* TASK STATEMENT
Reproduce exactly the lines from the one containing "Shipping Policy (217, 1720)" through the end of the listing, minus the pictures.

━━━ GIVEN INFORMATION

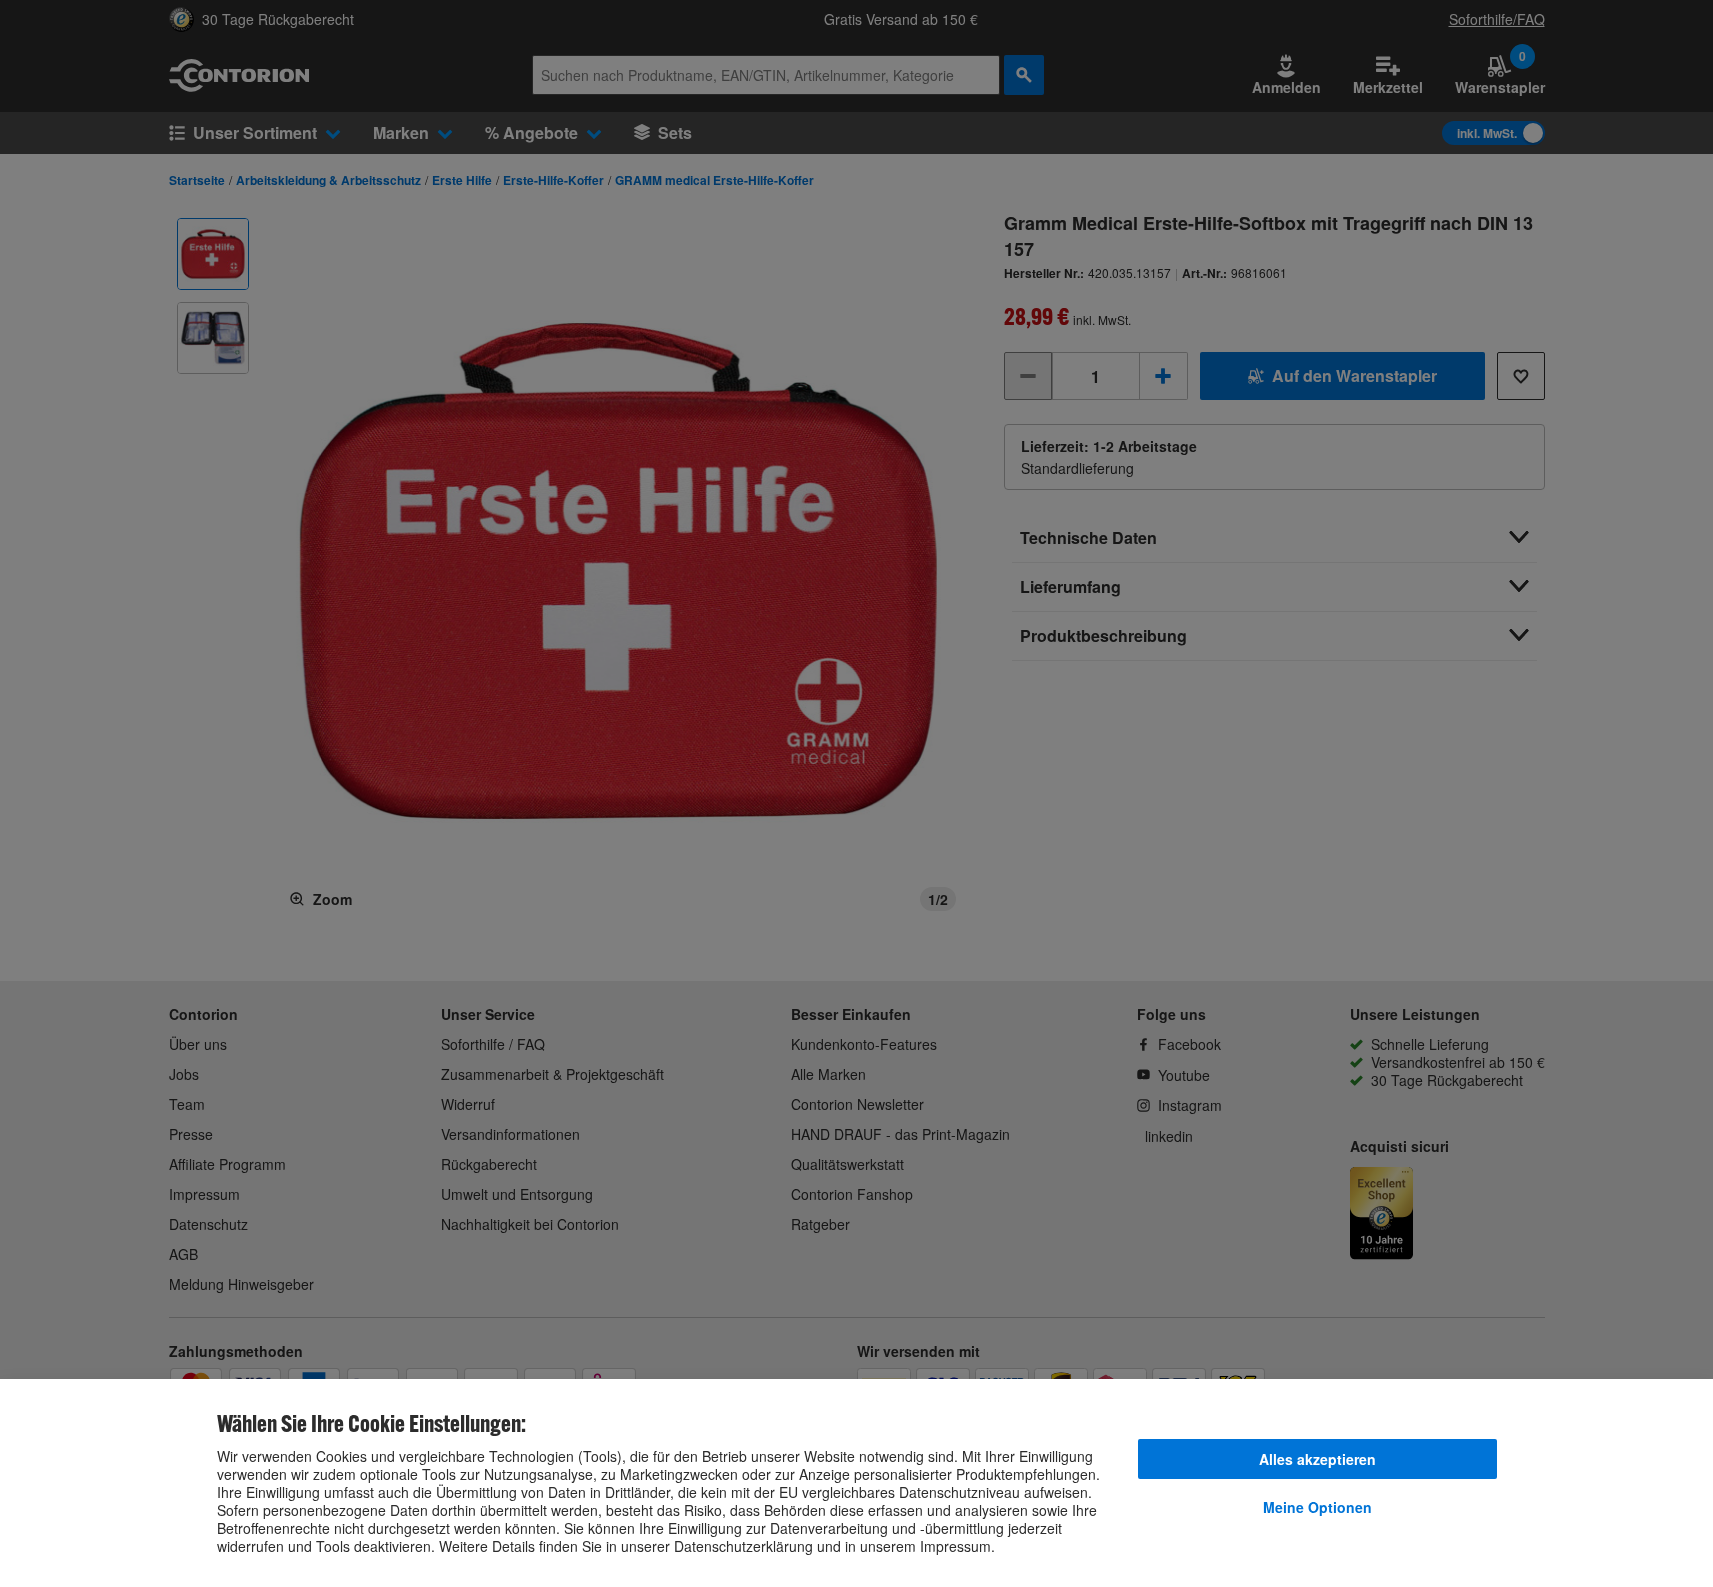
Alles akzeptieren (1317, 1459)
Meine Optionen (1317, 1507)
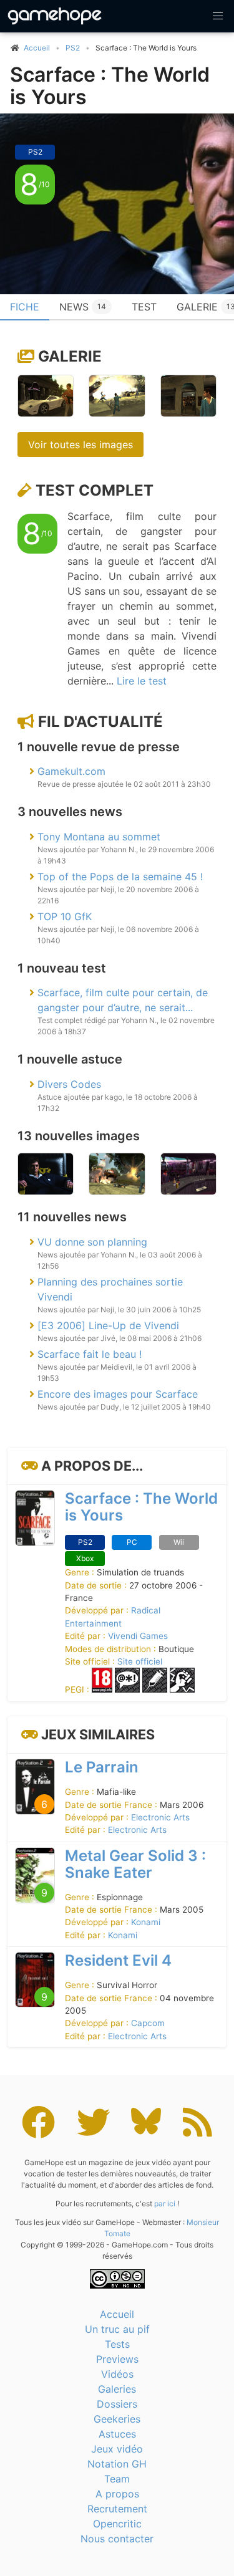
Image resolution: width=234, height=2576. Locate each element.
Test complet (95, 490)
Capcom (148, 2023)
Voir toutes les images (80, 444)
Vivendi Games (138, 1636)
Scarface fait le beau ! (89, 1354)
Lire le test (142, 681)
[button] (218, 16)
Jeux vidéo (117, 2449)
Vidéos (117, 2374)
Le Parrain (102, 1767)
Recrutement (117, 2508)
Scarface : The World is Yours (110, 85)
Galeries (117, 2389)
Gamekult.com (71, 771)
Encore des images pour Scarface (117, 1394)
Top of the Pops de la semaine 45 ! (120, 876)
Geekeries (117, 2419)
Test (144, 306)
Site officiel (139, 1661)
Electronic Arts (160, 1817)
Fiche (24, 306)
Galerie (70, 356)
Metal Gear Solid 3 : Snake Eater (135, 1864)
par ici (164, 2203)
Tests (117, 2344)
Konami (145, 1922)
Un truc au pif (117, 2329)
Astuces (117, 2434)
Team (117, 2479)
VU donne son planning (92, 1242)
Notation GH (117, 2464)
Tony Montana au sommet (98, 836)
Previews (117, 2359)
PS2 (73, 47)
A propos (117, 2493)
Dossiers (117, 2404)
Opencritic (117, 2523)
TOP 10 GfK (64, 916)
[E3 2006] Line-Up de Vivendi (108, 1325)
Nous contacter (117, 2538)
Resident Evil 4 (118, 1960)
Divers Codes (69, 1084)
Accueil (117, 2314)
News (82, 306)
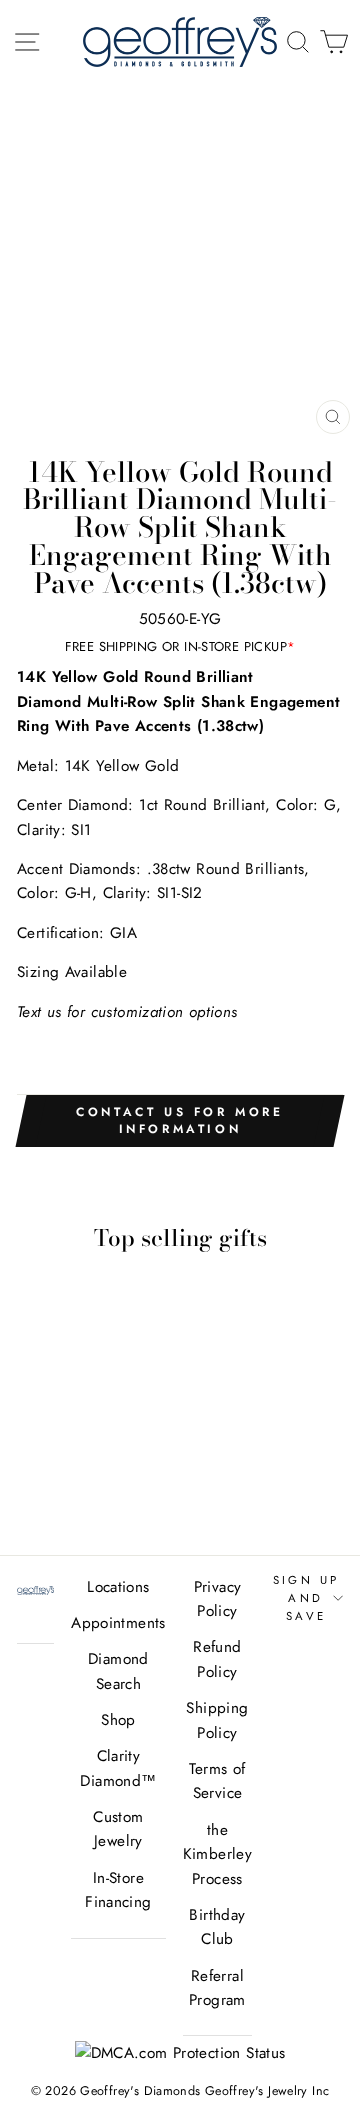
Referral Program (217, 1988)
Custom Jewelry (118, 1829)
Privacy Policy (218, 1599)
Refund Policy (217, 1659)
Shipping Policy (217, 1720)
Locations (118, 1587)
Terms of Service (217, 1781)
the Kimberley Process (217, 1854)
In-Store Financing (118, 1890)
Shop (118, 1720)
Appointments (118, 1623)
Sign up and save (306, 1598)
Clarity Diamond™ (118, 1768)
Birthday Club (217, 1927)
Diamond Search (118, 1671)
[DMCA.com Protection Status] (180, 2053)
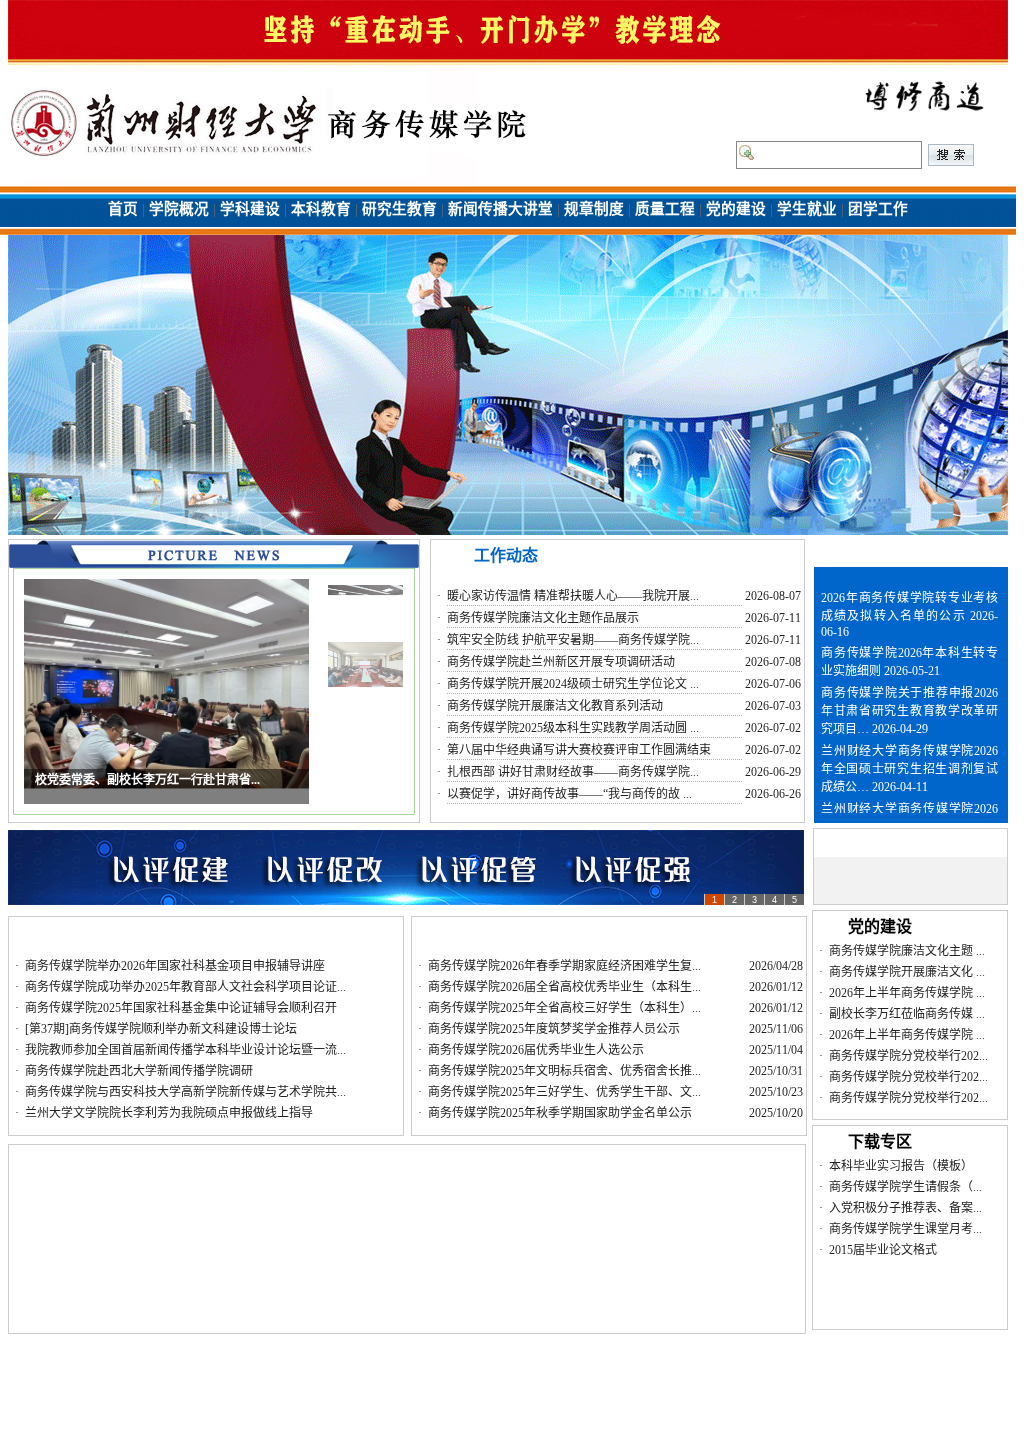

━━━━━━

* REPLY
Shipping Policy (217, 1720)
Locations (118, 1587)
Terms of Service (217, 1781)
the Kimberley Process (217, 1854)
In-Store Financing (118, 1890)
Shop (118, 1720)
Appointments (118, 1623)
Sign up and save (306, 1598)
Clarity Diamond™ (118, 1768)
Birthday Club (217, 1927)
Diamond Search (118, 1671)
[DMCA.com Protection Status] (180, 2053)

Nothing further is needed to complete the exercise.